Une réponse possible à cette question réside dans l’adoption d’une deuxième mesure de financement de l’Ukraine le week-end dernier. Les 61 milliards de dollars n’ont pas été l’action législative la plus importante de la Chambre des représentants des États-Unis. Alors que la plupart des commentaires des médias ont porté sur ce projet de loi d’aide à l’Ukraine, presque rien n’a été dit dans les médias grand public sur un autre projet de loi que la Chambre des représentants des États-Unis a également adopté au cours du week-end. Cette deuxième mesure a des implications stratégiques plus importantes pour les intérêts mondiaux des États-Unis que les 37 milliards de dollars de livraisons d’armes réelles à l’Ukraine. Cette deuxième mesure est HR 8038, un projet de loi de 184 pages appelé à tort « Loi sur la paix par la force du XXIe siècle » qui équivalait à un autre paquet (le 16e?) de sanctions américaines.

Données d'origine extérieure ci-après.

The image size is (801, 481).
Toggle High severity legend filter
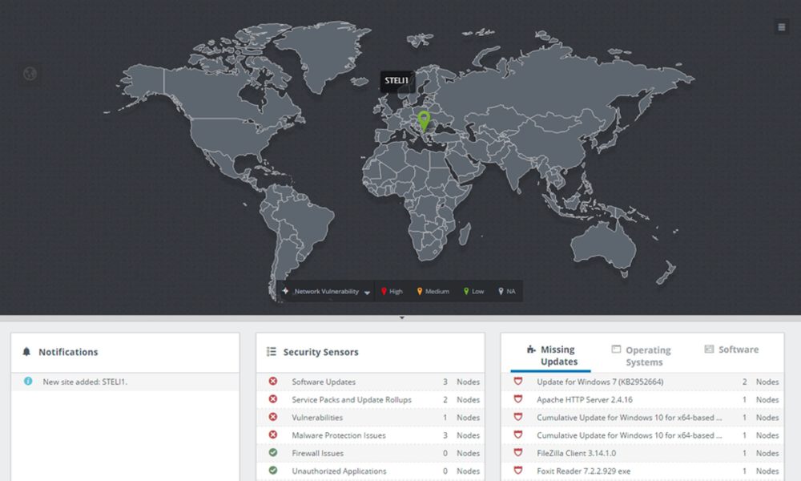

Transfert des 300 milliards de dollars d’actifs de la Russie à l’Ukraine

La première section du projet de loi prévoit une procédure permettant aux États-Unis de forcer la vente de la société chinoise Tik Tok à un consortium d’investisseurs financiers américains, qui serait dirigé par l’ancien secrétaire américain au Trésor sous Trump, Steve Mnuchin. Cela fait partie de la liste croissante des sanctions contre la Chine. Les achats de pétrole iranien par la Chine sont également sanctionnés, ainsi qu’une série de sanctions supplémentaires contre l’Iran lui-même. Cependant, la mesure la plus importante concerne les sanctions contre la Russie.

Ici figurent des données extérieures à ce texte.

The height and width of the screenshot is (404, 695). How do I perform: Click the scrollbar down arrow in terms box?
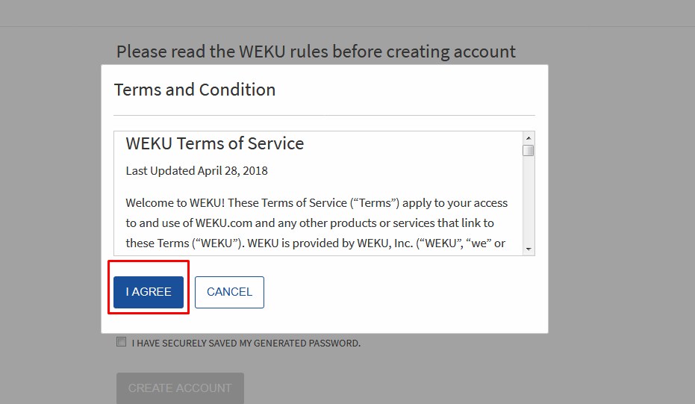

La loi sur la paix par la force du XXIe siècle appelle les États-Unis à transférer leur part de 5 milliards de dollars des 300 milliards de dollars d’actifs saisis par la Russie dans des banques occidentales qui ont été gelés en 2022 au début de la guerre en Ukraine. Il prévoit une procédure pour remettre les 5 milliards de dollars à l’Ukraine afin de financer davantage ses efforts de guerre ! Cette décision a fait l’objet de rumeurs et de débats aux États-Unis et en Europe depuis que les actifs ont été saisis il y a deux ans. Mais maintenant, le processus de transfert effectif des fonds saisis à l’Ukraine a commencé avec l’adoption de ce deuxième projet de loi par la Chambre des représentants des États-Unis.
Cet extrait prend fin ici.